Не знаю, как долго просидел я таким образом; наконец, ливрейный лакей, которого я принял за раджу, пришел объявить мне, что обед подан и дядя ожидает меня; я вошел в обеденный зал: к счастью, дядя был там один, и я вздохнул с облегчением.
В конце трапезы, когда дяде принесли пунш, а негр разжег ему трубку, он отослал слуг и мы остались одни. Некоторое время он с озабоченным видом вдыхал и выдыхал дым, не произнося ни слова, но затем вдруг нарушил молчание:
"Ну, так что, Уильямс?" – обратился он ко мне.
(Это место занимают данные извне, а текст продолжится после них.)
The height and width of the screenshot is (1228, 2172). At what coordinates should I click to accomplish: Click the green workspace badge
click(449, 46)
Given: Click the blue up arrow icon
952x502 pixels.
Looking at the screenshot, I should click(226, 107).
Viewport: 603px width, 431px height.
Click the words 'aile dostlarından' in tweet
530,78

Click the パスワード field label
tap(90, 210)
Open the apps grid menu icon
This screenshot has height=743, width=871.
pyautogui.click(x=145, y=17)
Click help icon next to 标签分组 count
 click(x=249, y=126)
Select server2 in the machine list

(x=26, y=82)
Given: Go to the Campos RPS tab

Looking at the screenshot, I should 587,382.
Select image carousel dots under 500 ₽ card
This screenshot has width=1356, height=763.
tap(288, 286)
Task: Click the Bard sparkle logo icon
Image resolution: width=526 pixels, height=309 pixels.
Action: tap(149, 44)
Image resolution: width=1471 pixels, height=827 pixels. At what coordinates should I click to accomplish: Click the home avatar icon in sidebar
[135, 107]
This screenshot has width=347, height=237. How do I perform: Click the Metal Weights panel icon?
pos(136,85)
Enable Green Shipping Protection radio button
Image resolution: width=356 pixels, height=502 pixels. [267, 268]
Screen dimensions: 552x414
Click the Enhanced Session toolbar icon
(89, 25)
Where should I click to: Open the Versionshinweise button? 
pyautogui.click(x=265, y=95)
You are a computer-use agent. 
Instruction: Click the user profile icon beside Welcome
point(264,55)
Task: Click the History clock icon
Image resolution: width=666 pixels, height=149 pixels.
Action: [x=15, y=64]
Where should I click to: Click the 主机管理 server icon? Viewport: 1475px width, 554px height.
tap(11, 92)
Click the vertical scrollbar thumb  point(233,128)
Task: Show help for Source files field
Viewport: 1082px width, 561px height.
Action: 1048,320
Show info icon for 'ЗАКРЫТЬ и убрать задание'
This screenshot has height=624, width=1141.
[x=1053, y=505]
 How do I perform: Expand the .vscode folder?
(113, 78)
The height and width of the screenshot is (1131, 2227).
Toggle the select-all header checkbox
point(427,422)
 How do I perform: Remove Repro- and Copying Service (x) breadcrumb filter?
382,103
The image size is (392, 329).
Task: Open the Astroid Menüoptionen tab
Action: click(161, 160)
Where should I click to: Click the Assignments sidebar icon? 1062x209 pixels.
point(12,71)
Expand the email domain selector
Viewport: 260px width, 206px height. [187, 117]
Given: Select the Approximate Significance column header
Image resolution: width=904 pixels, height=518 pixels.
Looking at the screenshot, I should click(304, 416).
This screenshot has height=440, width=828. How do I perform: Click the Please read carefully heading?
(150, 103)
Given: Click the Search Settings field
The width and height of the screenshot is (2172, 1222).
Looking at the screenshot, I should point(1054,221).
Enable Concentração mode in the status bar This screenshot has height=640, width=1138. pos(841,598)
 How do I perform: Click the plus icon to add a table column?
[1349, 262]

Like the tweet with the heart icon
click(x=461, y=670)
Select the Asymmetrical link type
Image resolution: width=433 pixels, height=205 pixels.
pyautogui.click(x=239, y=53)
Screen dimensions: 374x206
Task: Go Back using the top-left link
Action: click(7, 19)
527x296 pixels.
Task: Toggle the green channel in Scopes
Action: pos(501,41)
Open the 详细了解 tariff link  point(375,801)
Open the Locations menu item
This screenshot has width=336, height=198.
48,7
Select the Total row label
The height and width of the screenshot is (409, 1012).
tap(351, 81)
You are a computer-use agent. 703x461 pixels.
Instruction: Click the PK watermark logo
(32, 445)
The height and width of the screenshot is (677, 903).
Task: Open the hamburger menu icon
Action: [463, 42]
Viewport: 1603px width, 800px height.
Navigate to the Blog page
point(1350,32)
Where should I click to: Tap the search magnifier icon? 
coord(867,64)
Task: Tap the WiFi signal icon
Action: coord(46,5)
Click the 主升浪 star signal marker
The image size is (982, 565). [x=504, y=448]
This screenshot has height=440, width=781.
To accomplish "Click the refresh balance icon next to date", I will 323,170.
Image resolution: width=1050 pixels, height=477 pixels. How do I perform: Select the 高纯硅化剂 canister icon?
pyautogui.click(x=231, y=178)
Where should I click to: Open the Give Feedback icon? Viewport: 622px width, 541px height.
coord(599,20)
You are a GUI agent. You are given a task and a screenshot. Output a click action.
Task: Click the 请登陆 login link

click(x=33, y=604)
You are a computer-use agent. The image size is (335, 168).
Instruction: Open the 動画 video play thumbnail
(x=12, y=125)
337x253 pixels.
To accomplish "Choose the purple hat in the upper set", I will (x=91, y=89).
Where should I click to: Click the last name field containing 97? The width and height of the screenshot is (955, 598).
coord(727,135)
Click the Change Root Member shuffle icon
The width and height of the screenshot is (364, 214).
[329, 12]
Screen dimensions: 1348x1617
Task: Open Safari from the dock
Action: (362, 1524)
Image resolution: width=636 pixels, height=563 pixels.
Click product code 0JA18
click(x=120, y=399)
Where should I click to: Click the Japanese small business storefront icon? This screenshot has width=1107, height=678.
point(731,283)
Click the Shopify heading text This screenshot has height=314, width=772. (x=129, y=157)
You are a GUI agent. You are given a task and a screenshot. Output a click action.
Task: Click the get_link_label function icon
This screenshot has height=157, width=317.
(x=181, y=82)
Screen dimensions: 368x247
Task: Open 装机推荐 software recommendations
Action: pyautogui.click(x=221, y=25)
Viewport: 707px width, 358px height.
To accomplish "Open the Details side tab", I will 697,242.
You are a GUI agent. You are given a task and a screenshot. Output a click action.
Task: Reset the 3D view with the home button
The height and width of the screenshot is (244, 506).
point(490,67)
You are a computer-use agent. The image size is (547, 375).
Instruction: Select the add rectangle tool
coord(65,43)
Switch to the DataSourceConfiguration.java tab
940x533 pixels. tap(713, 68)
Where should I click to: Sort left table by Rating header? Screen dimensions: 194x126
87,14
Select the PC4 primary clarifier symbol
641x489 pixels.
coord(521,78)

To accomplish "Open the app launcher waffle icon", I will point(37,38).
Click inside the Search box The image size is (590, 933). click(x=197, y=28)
Я не был готов к его вопросу и от неожиданности подпрыгнул на стуле.
"О чем вы, дядюшка?" – пробормотал я.
"Нам надо, наконец, немного поговорить о тебе, мальчик мой. Когда я приехал, твой бедняга-отец был слишком занят собой".
Я разрыдался.
"В итоге я не успел спросить у него, кем он рассчитывал сделать тебя. Ну что такое: ты опять рыдаешь? Послушай, ты уже закончил колледж и должен быть силен в философии. Вчера это случилось с моим братом, завтра придет мой черед, а через неделю, может быть, твой; видишь ли, надо ценить жизнь за то, что она нам дана; все твои слезы не смогут вернуть бедного Джека Бландела, поэтому послушай меня: утри слезы, выпей стакан пунша, возьми трубку и давай поговорим, как полагается мужчинам".
Я вежливо отказался от предложенных дядей пунша и трубки, но утер слезы и постарался не плакать.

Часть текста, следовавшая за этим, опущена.